# Old sewing machine questions....



## jessandcody (Nov 21, 2003)

hi there. I came upon 2 old sewing machines at a yard sale for extremely cheap prices. They power up, but both are missing a needle and a manual. I'm a novice at sewing, so I am not sure if I should:

A.) try to locate needles and manuals
B.) scrap the whole idea and buy a new machine from Walmart
C.) Pay someone to get it ready to sew

Both machines are from the 60's or earlier but they are so out of date, I can't find any info on either. One is a Brother and the other is a Sewmor. If I should try to find the needle and manual for one, should it be the Brother since it is more common? Or the Sewmor for some unknown reason?

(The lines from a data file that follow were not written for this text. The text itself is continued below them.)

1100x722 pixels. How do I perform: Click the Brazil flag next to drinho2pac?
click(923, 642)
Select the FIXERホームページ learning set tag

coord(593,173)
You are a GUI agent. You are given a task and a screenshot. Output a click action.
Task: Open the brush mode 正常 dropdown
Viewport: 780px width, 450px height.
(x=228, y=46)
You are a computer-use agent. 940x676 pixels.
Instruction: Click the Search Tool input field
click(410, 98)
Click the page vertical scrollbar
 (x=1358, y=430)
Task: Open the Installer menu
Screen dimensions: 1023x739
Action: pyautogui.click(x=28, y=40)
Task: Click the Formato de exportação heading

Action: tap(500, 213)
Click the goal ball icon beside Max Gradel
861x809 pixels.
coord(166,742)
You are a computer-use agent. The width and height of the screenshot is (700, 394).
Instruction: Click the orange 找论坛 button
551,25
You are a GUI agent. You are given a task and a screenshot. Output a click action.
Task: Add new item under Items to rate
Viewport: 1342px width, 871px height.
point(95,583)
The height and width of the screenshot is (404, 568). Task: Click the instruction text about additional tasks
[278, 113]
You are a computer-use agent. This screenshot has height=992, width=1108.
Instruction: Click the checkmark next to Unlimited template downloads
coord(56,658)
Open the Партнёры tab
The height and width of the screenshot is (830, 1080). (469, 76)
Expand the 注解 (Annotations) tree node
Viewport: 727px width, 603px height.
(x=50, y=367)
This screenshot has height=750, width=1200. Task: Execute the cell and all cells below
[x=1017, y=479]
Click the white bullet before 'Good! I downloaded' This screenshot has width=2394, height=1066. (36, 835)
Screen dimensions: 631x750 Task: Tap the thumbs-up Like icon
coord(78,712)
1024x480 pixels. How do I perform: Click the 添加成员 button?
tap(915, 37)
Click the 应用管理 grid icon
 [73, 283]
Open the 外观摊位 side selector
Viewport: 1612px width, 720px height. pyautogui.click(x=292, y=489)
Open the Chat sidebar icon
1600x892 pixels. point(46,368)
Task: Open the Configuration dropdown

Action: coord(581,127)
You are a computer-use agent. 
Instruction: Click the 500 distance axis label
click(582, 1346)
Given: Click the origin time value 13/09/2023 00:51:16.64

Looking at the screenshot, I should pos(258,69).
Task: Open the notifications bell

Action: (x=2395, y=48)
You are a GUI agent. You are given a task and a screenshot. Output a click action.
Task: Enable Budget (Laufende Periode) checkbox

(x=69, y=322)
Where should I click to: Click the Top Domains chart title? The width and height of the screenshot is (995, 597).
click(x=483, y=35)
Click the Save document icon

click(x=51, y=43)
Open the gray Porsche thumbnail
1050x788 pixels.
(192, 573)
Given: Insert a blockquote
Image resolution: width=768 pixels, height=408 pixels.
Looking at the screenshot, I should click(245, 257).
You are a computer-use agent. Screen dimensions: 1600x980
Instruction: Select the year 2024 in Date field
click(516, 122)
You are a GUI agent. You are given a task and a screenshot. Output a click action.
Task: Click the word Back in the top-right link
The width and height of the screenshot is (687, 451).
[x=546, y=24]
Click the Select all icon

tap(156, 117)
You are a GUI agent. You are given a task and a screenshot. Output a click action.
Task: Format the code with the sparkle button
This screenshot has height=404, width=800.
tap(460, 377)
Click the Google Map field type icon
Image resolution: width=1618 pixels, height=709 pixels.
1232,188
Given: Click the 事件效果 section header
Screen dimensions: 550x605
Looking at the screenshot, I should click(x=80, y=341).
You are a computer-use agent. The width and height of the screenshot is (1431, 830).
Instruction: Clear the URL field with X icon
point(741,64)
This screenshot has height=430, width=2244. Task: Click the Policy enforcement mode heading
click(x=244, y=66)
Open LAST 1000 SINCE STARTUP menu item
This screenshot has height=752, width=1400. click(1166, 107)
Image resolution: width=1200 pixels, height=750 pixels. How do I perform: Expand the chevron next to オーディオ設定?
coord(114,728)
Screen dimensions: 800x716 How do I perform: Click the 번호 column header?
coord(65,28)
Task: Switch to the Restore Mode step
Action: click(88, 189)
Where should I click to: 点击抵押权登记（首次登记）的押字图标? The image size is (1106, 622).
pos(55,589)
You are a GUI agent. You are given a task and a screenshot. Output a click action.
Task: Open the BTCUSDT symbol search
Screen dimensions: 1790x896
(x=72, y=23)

Thanks for any advice you can offer. Ultimately, it would be nice to not have to buy a new machine. But if it's going to be a huge hassle, it might be worth it.
-jess


----------



## busybee870 (Mar 2, 2006)

I have an old one too, i just use regular machine needs you can get anywhere, never had problems. Mine a fleetwood, solid steel.. It has about 12 different stiches, not all the fancy smancy stuff, but it works well for me. Im a beginner. manual, you dont need that.


----------



## EDDIE BUCK (Jul 17, 2005)

See if this site helps. http://sewingandvac.com/


----------



## jessandcody (Nov 21, 2003)

I have bookmarked that site to look around a little later. I didn't realize that old machines might work with modern needles - good to know. Thanks a lot!


----------



## westbrook (May 10, 2002)

I am having a problem getting this to load.. but here you will fina manuals and free threading diagrams.

http://www.sewusa.com 

if they don't have it.. email them. Usually you can find a machine close enough to yours that you can thread it.


----------



## Iddee (Sep 25, 2005)

Go to any outlet that sells needles and ask for 15X1 needles for an ha-1 machine. It is the standard needle used in 98% of home machines. A size 16 is a good starting needle and you can buy smaller ones, "12 or 14" after you become accustomed to the machine. The sewmor is more popular than the brother. You just don't recognize it because it is sold under many, many names, not just sewmor. It is a ha-1 Japanese model that can carry any of 50 or more brand names.


----------